Secure Send
Legal

Privacy policy.

Last updated: January 2026

1. Introduction

SecureSend ("we", "us") attaches great importance to the protection of your personal data. This policy describes how we collect, use, store and protect your data when you use our secure email service.

Our service is designed for professionals and fully complies with the General Data Protection Regulation (GDPR).

2. What data we collect

We collect the following categories of personal data:

  • Account data — name, email, company name, billing information.
  • Communication data — recipient email addresses and phone numbers (for SMS verification).
  • Usage data — login data, sent message metadata, access logs.

3. How we use your data

  • Providing our secure email service
  • Sending SMS verification codes to recipients
  • Billing and administration
  • Customer service and technical support
  • Improving our services
  • Compliance with legal obligations

4. Legal basis

We process your personal data based on the following grounds under the GDPR:

  • Performance of contract (Art. 6(1)(b)) — providing our services.
  • Legitimate interest (Art. 6(1)(f)) — improving services and security.
  • Legal obligation (Art. 6(1)(c)) — tax and administrative obligations.

5. Data sharing

We only share your personal data with third parties when necessary:

  • SMS provider — for sending verification codes (phone number only).
  • Hosting provider — EU-based servers for data storage.
  • Payment provider — for processing payments.

We never sell your data. All processors we work with have signed a data processing agreement.

6. Security

We take security seriously and have implemented appropriate technical and organisational measures:

  • End-to-end encryption — all messages are stored encrypted.
  • EU servers — data stays within the European Union.
  • SMS verification — two-factor authentication for recipients.
  • Automatic deletion — messages are automatically deleted.

7. Retention

  • Secure messages — automatically deleted after the set expiration date.
  • Account data — up to 1 year after subscription termination.
  • Billing data — 7 years (legal retention requirement).
  • Access logs — maximum 6 months.

8. Your rights

Under the GDPR, you have the following rights:

  • Right of access — request which data we process about you.
  • Right to rectification — have incorrect data corrected.
  • Right to erasure — request deletion of your data.
  • Right to data portability — receive your data in a common format.
  • Right to restriction — restrict processing.
  • Right to object — object to certain processing activities.
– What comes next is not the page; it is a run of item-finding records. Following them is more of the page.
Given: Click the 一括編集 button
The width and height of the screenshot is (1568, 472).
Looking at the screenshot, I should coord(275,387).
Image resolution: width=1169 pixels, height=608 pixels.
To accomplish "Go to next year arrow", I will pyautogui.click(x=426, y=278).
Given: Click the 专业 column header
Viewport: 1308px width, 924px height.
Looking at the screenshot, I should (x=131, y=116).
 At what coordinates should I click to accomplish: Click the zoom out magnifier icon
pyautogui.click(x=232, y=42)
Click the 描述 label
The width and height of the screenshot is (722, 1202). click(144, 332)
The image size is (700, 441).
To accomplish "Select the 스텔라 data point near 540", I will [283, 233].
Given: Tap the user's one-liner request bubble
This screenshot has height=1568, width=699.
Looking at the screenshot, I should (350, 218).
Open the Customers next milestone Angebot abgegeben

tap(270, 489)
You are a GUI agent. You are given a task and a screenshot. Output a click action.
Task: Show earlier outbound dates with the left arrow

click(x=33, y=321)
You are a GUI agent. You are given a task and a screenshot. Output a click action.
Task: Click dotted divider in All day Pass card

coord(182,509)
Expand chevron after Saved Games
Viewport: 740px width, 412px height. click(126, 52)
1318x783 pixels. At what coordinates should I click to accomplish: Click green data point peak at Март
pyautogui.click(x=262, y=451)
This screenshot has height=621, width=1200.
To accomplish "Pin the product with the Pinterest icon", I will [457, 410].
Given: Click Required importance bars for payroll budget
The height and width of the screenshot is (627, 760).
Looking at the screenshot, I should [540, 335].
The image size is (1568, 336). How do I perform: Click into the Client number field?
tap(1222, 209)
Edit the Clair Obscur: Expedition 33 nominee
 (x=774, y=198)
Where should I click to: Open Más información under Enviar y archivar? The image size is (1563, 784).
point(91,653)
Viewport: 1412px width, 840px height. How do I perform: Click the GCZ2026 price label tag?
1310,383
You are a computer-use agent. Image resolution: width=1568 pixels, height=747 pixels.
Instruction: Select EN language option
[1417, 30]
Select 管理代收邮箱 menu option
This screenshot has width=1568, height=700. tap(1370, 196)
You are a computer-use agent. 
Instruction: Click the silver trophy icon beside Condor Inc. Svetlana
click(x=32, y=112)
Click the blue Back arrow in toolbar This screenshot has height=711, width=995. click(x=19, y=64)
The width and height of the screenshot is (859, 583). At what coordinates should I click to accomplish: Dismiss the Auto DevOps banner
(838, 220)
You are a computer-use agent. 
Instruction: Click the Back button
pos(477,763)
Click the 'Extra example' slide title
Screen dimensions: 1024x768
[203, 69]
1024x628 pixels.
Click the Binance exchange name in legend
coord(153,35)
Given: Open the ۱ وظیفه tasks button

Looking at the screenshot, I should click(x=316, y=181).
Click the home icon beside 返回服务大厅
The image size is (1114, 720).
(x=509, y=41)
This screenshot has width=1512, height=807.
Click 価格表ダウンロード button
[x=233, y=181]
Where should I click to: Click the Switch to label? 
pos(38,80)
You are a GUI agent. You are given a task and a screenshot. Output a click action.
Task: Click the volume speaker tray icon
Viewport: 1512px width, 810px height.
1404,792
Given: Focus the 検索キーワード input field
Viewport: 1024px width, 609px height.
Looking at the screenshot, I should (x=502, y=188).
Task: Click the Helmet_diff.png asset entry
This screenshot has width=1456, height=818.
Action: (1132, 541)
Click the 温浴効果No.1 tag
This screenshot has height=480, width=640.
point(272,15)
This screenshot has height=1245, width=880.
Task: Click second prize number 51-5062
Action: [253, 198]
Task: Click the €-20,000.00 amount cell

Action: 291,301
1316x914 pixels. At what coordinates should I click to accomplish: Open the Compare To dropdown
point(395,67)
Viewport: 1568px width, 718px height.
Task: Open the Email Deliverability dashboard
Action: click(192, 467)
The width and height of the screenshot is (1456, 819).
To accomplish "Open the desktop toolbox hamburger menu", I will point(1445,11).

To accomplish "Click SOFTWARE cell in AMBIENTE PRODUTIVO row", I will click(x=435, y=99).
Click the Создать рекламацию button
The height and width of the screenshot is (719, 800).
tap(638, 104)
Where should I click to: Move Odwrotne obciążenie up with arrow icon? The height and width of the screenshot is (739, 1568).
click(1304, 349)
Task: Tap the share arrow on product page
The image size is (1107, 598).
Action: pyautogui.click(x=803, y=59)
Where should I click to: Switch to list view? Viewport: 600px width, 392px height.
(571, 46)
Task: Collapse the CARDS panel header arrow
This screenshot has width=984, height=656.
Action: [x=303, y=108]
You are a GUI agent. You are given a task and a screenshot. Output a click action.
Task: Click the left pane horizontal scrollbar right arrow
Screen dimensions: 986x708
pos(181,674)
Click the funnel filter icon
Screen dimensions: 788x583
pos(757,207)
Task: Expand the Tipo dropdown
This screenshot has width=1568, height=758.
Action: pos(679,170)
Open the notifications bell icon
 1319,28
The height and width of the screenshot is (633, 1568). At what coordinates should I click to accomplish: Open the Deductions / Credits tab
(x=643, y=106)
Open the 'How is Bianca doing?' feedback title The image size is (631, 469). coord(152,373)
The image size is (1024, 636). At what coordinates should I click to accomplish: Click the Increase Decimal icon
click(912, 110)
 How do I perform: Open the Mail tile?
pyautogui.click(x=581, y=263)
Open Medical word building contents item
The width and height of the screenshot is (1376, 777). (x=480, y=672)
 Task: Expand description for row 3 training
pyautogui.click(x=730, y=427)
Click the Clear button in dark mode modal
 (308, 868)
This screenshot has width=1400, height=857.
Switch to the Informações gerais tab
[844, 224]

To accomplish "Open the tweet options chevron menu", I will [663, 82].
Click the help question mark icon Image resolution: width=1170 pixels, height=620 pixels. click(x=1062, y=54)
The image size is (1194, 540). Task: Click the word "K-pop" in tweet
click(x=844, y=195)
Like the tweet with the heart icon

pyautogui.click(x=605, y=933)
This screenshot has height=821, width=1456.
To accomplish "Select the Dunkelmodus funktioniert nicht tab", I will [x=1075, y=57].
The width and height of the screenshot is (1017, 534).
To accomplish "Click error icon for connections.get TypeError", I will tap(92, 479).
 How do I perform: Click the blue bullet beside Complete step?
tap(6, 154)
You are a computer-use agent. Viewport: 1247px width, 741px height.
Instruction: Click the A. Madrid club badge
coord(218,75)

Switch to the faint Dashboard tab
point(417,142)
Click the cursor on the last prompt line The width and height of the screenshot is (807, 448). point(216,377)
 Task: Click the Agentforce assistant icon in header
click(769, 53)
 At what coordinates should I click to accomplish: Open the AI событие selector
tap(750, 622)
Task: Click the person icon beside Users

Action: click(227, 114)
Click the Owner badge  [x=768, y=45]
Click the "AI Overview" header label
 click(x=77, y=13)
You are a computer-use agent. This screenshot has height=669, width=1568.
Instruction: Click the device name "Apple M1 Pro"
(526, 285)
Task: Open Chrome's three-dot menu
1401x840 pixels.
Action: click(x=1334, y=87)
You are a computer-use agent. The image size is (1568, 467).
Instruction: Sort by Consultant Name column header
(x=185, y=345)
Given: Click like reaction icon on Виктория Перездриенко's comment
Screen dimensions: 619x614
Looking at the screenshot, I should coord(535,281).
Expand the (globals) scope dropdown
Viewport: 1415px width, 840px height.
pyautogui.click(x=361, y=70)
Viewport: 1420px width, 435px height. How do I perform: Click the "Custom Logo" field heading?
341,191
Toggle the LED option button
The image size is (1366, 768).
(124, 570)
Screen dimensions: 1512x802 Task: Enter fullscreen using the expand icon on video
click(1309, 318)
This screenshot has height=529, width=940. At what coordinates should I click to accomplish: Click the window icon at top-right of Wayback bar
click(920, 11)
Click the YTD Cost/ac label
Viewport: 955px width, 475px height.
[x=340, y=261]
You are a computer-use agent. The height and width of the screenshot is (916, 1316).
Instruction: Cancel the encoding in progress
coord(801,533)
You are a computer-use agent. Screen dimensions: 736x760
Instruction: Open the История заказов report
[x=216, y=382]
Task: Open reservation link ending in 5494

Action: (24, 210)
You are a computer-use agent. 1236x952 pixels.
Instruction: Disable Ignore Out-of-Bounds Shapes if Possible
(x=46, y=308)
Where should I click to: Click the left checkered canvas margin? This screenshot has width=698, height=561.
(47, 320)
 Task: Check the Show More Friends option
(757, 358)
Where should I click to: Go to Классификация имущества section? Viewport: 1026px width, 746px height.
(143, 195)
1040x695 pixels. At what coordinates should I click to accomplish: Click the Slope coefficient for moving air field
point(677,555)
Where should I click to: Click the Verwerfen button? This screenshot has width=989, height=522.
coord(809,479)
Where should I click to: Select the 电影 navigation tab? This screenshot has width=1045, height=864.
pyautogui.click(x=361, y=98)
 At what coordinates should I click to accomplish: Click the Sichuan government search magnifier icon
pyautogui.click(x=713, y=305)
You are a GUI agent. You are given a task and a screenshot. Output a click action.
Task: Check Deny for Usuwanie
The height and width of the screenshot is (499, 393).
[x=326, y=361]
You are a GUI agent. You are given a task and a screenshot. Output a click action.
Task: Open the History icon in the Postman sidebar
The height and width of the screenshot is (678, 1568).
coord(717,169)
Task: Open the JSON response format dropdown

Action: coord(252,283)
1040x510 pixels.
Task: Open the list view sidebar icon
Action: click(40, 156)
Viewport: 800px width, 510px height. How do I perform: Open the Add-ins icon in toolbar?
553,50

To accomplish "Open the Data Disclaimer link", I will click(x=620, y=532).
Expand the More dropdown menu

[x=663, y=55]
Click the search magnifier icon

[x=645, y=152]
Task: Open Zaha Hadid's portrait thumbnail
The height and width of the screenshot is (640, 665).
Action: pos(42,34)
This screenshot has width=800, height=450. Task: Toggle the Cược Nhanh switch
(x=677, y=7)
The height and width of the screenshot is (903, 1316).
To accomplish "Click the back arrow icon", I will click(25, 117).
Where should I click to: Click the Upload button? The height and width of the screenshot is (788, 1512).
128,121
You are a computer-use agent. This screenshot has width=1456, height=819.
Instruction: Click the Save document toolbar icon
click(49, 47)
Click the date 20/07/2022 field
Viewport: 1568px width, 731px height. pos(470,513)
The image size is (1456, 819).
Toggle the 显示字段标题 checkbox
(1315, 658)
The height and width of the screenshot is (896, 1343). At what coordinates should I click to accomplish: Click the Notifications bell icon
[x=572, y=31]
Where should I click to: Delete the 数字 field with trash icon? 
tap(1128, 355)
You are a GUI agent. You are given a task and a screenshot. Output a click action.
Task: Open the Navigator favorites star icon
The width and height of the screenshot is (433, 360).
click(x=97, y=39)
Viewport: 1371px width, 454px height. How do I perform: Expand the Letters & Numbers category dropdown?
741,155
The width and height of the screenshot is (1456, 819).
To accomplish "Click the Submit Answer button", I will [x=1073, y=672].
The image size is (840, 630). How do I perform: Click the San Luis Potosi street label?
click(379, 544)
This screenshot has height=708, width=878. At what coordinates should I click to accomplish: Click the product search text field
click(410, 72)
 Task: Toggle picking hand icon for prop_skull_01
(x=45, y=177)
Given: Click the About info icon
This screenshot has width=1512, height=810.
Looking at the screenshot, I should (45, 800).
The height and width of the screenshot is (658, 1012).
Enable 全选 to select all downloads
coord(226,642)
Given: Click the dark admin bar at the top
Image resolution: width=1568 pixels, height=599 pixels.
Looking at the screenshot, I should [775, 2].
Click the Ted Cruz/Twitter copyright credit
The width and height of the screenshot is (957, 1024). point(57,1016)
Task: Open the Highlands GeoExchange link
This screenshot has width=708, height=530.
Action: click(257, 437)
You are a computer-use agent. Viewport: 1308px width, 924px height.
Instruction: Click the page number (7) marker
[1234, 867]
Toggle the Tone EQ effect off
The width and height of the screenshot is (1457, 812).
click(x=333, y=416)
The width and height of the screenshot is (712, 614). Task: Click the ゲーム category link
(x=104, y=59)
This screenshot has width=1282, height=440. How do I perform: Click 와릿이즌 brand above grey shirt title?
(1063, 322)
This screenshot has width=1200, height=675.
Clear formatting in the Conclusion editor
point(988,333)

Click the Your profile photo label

To exercise your rights, contact us at privacy@securesendforgmail.com.

9. Cookies

Our website uses functional cookies necessary for the operation of the service — session management and security. We do not place tracking or advertising cookies.

10. Changes

We may update this privacy policy from time to time. For significant changes we will inform you via email or through our service. The most recent version is always available on this page.

11. Contact

Questions about this policy or how we process your data?

SecureSend

privacy@securesendforgmail.com

You may also file a complaint with the Data Protection Authority (edpb.europa.eu).